An increasing concern with CAR T-cell immunotherapy is the emergence of therapeutic resistance due to target loss [19], [20]. This highlights the desirability of selecting multiple targets that contribute to disease pathogenesis and thus are subject to selective pressure for retention by tumors. In mesothelioma, the extended ErbB receptor family represents an attractive candidate to meet these requirements. Epidermal growth factor receptor (EGFR; ErbB1) is upregulated and phosphorylated in the majority of cases, compared to normal pleura [21], [22], [23], [24], [25], [26], [27]. Disappointingly however, clinical evaluation of EGFR tyrosine kinase inhibitors has proven ineffective in this disease [24], [25], while trials involving EGFR inhibitory antibodies are ongoing (www.clinicaltrials.gov, accessed February 5th, 2017). Co-expression of HER2 (ErbB2) [24], [28] has also been reported, although ErbB3 and ErbB4 have not previously been evaluated.
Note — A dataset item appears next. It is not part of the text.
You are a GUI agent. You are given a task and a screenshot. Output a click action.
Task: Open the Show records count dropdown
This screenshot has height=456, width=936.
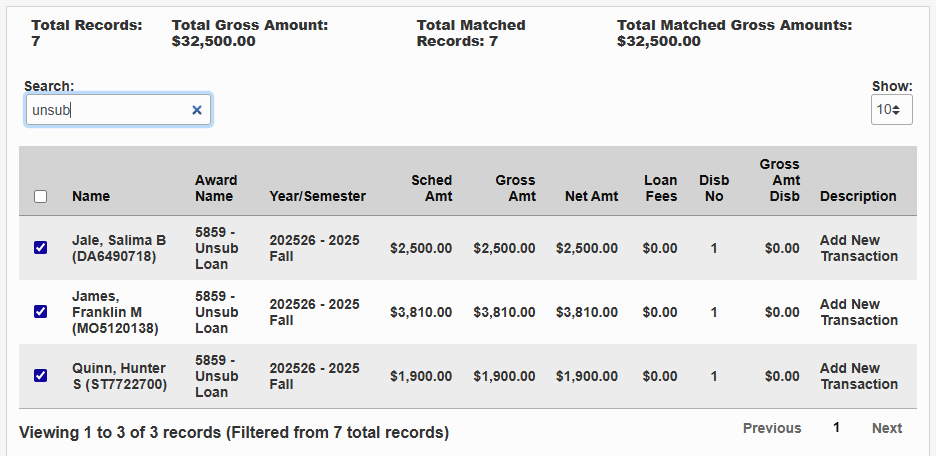(x=891, y=110)
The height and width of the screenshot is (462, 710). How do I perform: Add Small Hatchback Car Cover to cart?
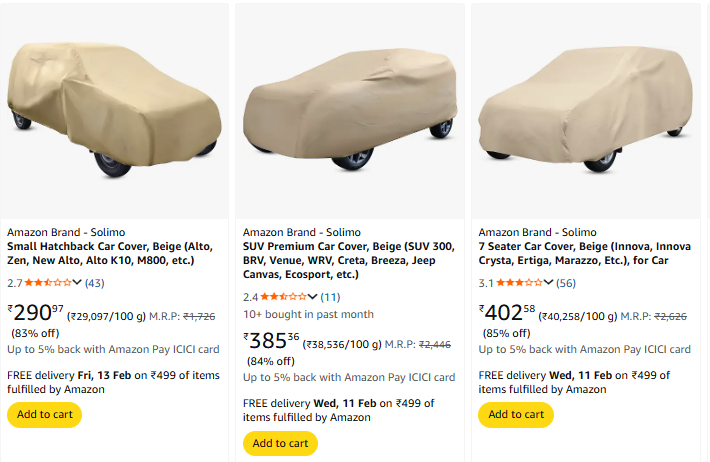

To redirect T-cell specificity against the ErbB family, we have engineered a second generation CAR named T1E28z. T1E28z engages 8 of 9 possible ErbB homo and heterodimers [29] and enables T-cells to elicit antitumor activity in preclinical models of ovarian, breast and head and neck cancers [29], [30], [31]. The CAR is co-expressed with a chimeric cytokine receptor named 4αβ that delivers an interleukin (IL)-2/IL-15 signal upon binding of IL-4, thereby enabling the selective enrichment of CAR T-cells during ex vivo expansion [32]. Importantly, culture of the resulting ‘T4⁺’ T-cells in IL-4 does not alter their differentiation and maintains type 1 polarity [32]. T4 immunotherapy is currently undergoing Phase 1 evaluation by intra-tumoral delivery in patients with head and neck cancer [33]. This approach has a further theoretical advantage in mesothelioma treatment since IL-4 is commonly found in the tumor microenvironment, providing an additional source of stimulation for T4⁺ T-cells [34]. Here, we tested the hypothesis that T4⁺ T-cells derived from patients with mesothelioma would exert meaningful antitumor activity against mesothelioma, justifying the clinical evaluation of this approach.